Se há algo em que os irmãos Jean-Pierre e Luc Dardenne são mestres absolutos é na arte de extrair um realismo extremo de suas histórias, que, banais à primeira vista, constantemente servem de ponto de partida para uma série de reflexões sociais contemporâneas e relevantes. Em Dois Dias, Uma Noite não é diferente: utilizando uma premissa extremamente simples, a dupla de cineastas belgas comenta o fantasma do desemprego que tem aterrorizado não só países como Portugal, Espanha e Grécia (e é curioso que eu tenha assistido ao grego O Retorno de Antígona logo antes dessa sessão aqui na Mostra), mas também aqueles que nós, brasileiros, acreditamos estar testemunhando a crise europeia apenas como espectadores.

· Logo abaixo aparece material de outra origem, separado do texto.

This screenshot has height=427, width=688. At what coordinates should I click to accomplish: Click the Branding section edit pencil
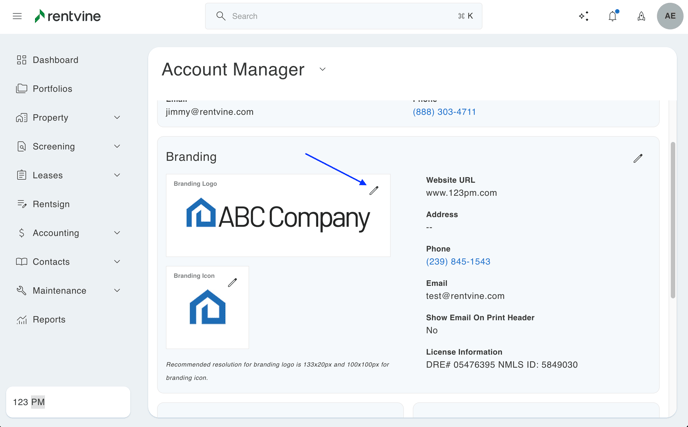click(x=638, y=158)
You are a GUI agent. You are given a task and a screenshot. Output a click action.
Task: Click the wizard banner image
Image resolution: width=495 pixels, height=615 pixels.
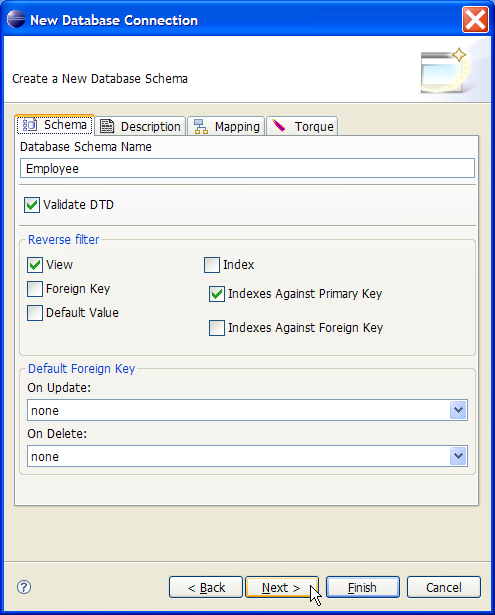[445, 71]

Sandra (Cotillard) acabou de voltar de um longo período de afastamento da fábrica em que trabalha devido a uma forte crise de depressão e descobre que seu chefe, M. Dumont (Sornin), percebendo que conseguiria dar conta do trabalho com os 16 funcionários restantes, ofereceu-lhes a oportunidade de escolher entre um bônus de mil euros e a permanência de sua ex-colega na equipe, obtendo uma vitória óbvia da primeira opção. Desesperada pela possibilidade de ficar desempregada e não ter mais dinheiro para somar com o do seu marido Manu (Rongione) para pagar o aluguel e alimentar os dois filhos pequenos, ela “recorre” alegando manipulação do resultado e consegue uma segunda votação, iniciando uma campanha de porta em porta de seus ex-colegas a fim de convencê-los a votar contra sua demissão.

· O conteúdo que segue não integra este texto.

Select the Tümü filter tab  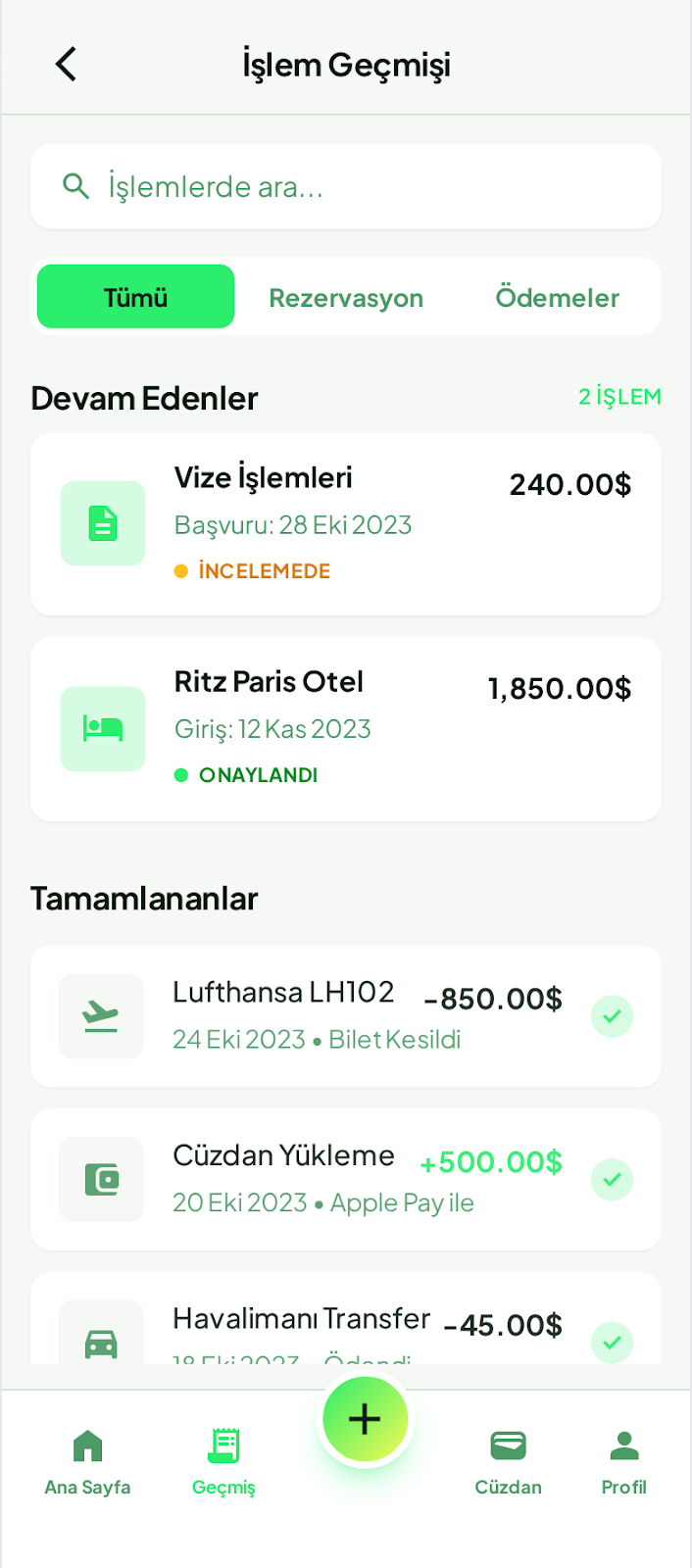(x=135, y=297)
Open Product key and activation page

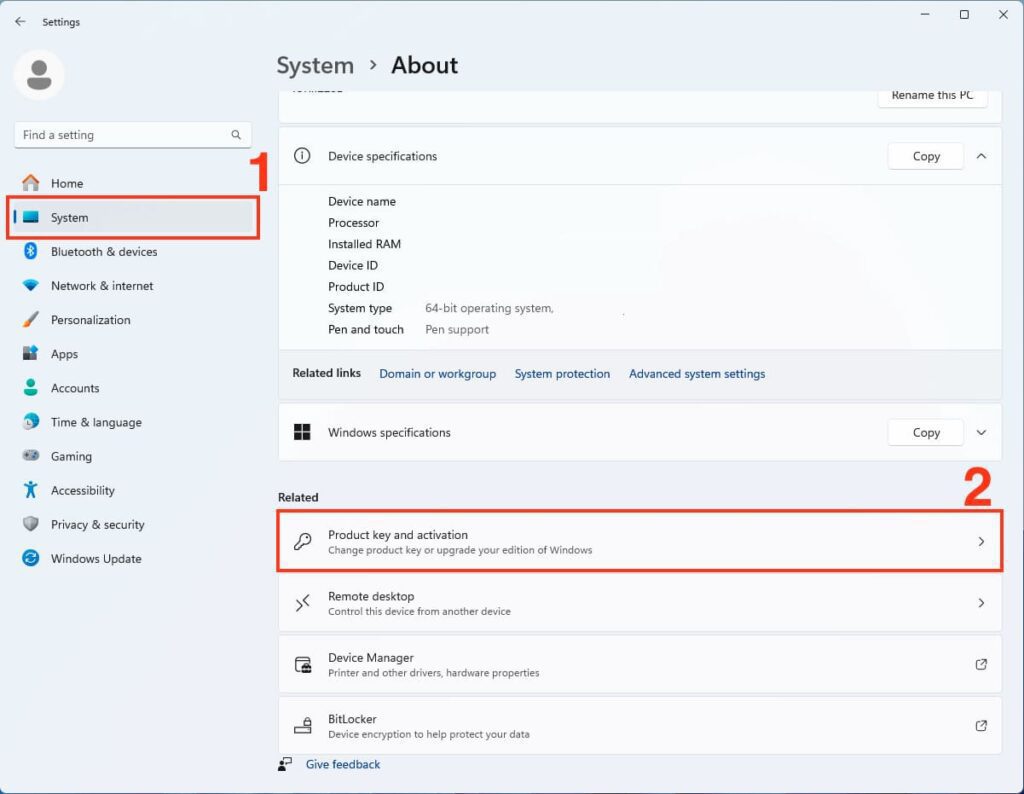coord(639,542)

Ambíguo já em seu nível mais superficial, o conflito central de Dois Dias, Uma Noite coloca em questão nossa tendência natural de lutar pelo que é bom para nossas próprias vidas sem nos preocuparmos com aqueles que tem ainda menos que nós (e mesmo quando estamos dispostos a ajudar os outros, o fazemos até o ponto em que nossa “caridade” começa a esbarrar em nossos próprios privilégios). Nesse sentido, o roteiro dos irmãos Dardenne não só se propõe a discutir a velha dicotomia entre a responsabilidade do governo de prover assistencialismo aos mais carentes e a chamada “meritocracia” que ignora o fato de que cada ser humano nasce com oportunidades diferentes, como também coloca um espelho diante do espectador ao fazê-lo tanto compreender a decisão egoísta dos colegas de Sandra quanto se revoltar ao ouvir um deles pedir para que ela “se coloque em sua situação” sem nem parar para pensar que ele também deveria se colocar na dela.

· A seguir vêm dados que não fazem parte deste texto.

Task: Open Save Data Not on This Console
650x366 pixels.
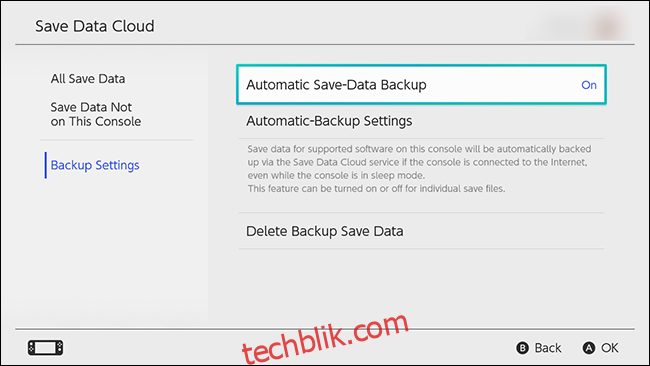Action: (x=96, y=114)
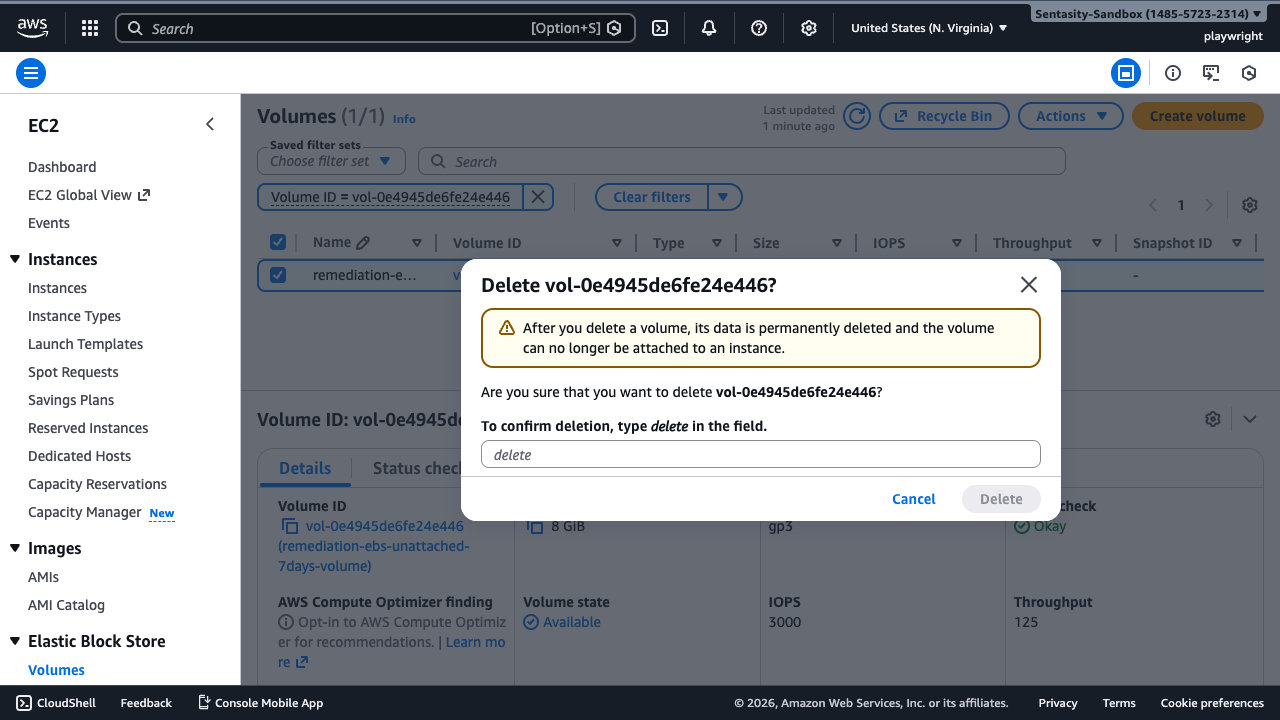1280x720 pixels.
Task: Open the notifications bell
Action: (x=709, y=27)
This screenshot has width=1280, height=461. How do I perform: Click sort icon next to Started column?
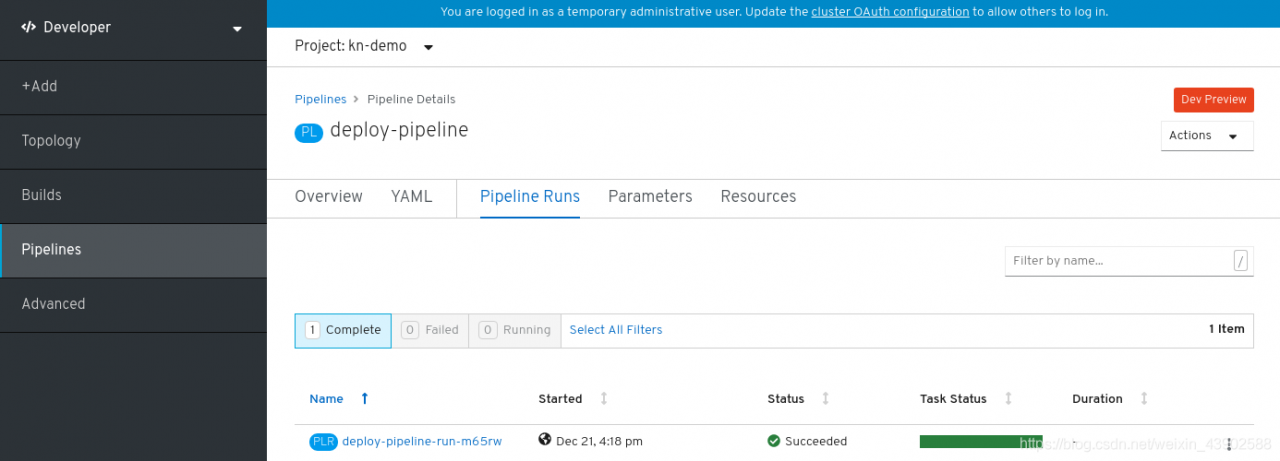tap(604, 399)
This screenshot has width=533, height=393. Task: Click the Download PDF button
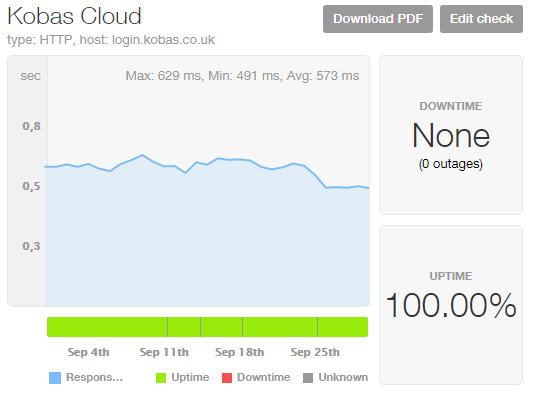378,19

Mas as ambições do longa ainda vão além: transformando a campanha de Sandra em uma analogia a qualquer campanha política, o roteiro questiona diversos elementos de nossa democracia representativa, como o voto secreto (que se por um lado dificulta a manipulação de votos, por outro isenta os votantes de sua responsabilidade), o papel do voto nulo nas eleições diretas (que neste caso claramente contribuiria indiretamente com a demissão da protagonista) e, principalmente, o poder da mídia e dos detentores do poder na escolha de seus “subordinados” (perceba que, apesar de as atitudes e estratégias de M. Dumont e Sandra de tentarem convencer os funcionários a votar em uma ou outra alternativa serem teoricamente iguais, as possibilidades de sua eficiência são absurdamente injustas, já que o comprometimento com os interesses do patrão oferecem muito menos riscos que o compromisso com a representante proletária).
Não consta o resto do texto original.